Outro ponto: a censura varguista não era meramente "sutil", limitando-se a instrumentos como a proibição de importar papel. DIP, empastelamento de jornais, prisão e tortura de jornalistas integravam a receita de Vargas para reprimir os opositores. Depois de uma de suas prisões, o famoso Barão de Itararé (evidentemente, o maior nome da nobreza brasileira) pendurou na porta o tristemente cômico aviso: "entre sem bater".
A ditadura militar tampouco se limitava a ameaças, o cadáver de Herzog amargamente comprova esse fato.
Moser está certíssimo, contudo, em dizer que "a verdade é que a cultura brasileira precisa ser divulgada primeiro no Brasil". Entre os juristas também, me animo a dizer.
Mas se pode esperar algo das autoridades? Lembro do procedimento clamorosamente ilegal da Fundação Biblioteca Nacional contra os biógrafos, objeto desta justa queixa de Fernando Morais: "Eles estão exigindo agora que você leve autorização dos personagens citados na sua obra ou dos seus descendentes." Como fazer a biografia de um Casanova no Brasil? Sempre se pode provocar a ira de um tetraneto oriundo de algum encontro furtivo do conquistador!
A questão jurídica parece-me nula em termos dogmáticos, explicando-se apenas pela antropologia. O artigo 20 do Código Civil não proíbe biografias, apenas protege o direito de imagem - também dos mortos, em um momento necrofílico da augusta lei.
A verdade histórica é contrária à boa fama? Afirmar, como Elio Gaspari fez a partir de documentação, que Geisel autorizou o assassinato de oponentes à ditadura militar contraria a "respeitabilidade" ou a "boa fama" do ditador falecido?
Na prática, o direito à memória e à verdade, de natureza difusa, é negado por uma hipertrofia, realizada pelo Judiciário, do direito à imagem, que é individual. De que forma? Se a verdade sobre determinada pessoa pública é considerada ofensiva por um descendente ou pelo próprio, ela é proibida.
Trata-se de uma intepretação realmente singular: o direito à imagem significa, para tal jurisprudência, o direito à hipocrisia.
Essa notável construção jurisprudencial a partir de um curioso artigo do singular Código Civil brasileiro parece-me decorrer de uma cultura jurídica privatista, que faz prevalecer interesses individuais (lucros advindos da imagem dos falecidos) sobre direitos difusos (a verdade histórica).
Isso ocorre num país em que censura é proibida pela Constituição, porém permanece como valor e tradição autoritários.
É essa a dimensão antropológica.

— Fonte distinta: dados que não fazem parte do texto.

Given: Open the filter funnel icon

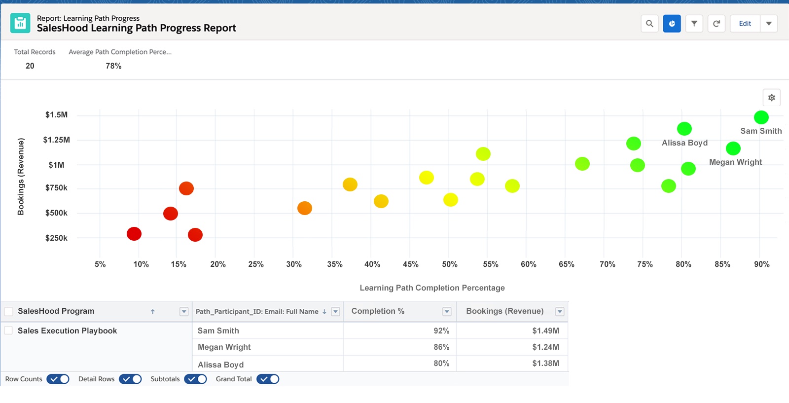Looking at the screenshot, I should click(694, 24).
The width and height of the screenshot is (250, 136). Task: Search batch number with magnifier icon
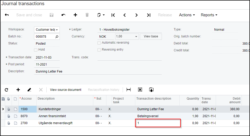[x=57, y=37]
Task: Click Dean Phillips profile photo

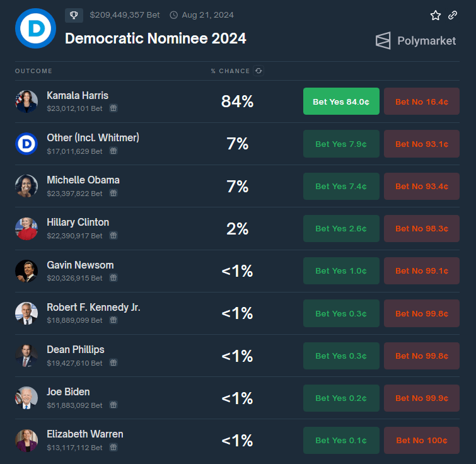Action: 26,356
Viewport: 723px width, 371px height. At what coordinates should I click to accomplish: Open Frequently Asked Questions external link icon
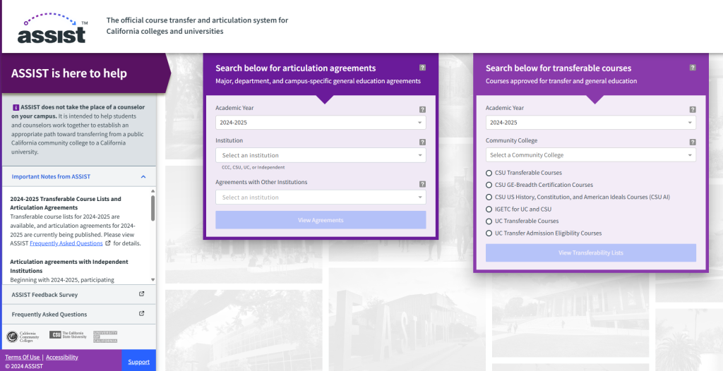(x=141, y=314)
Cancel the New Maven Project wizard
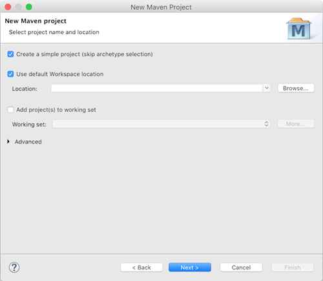323x281 pixels. [241, 267]
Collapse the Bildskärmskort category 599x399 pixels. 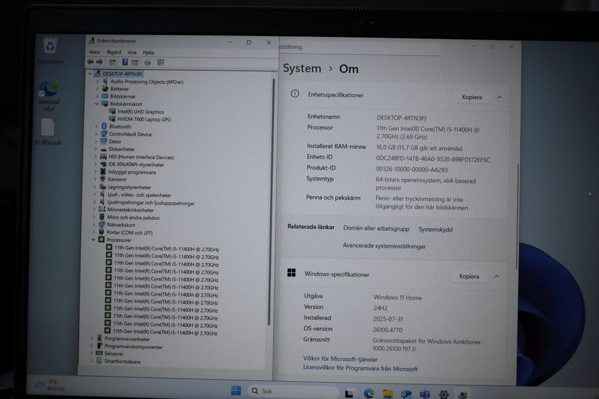[97, 104]
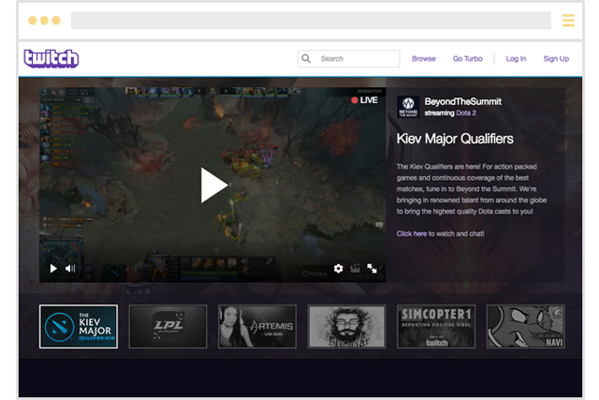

Veda-se, por conseguinte, o acesso à cultura brasileira, substituída pela hipocrisia judicialmente autorizada.
O atual ministro da justiça quer desarquivar substitutivo seu a projeto de Antonio Palocci para impedir a censura judicial a livros. O de Palocci era bem melhor.
Como o problema não é legislativo, mas próprio de uma cultura jurídica que lerá qualquer fonte do direito segundo sua ideologia privatista, resta a ver se a edição de nova lei adiantará alguma coisa.
A história do direito brasileiro não aconselha muito otimismo. Por exemplo, tratado internacional da ONU contra a tortura e lei federal, juntos, não foram suficientes para que boa parte dos juízes brasileiros fossem capazes de tipificar o crime quando ele era cometido pelos agentes da segurança pública, segundo relatório das Nações Unidas.
"O que acontece é que o jornalista ou o escritor tem um coronel na cabeça.", disse Benjamin Moser. Aqueles juízes também.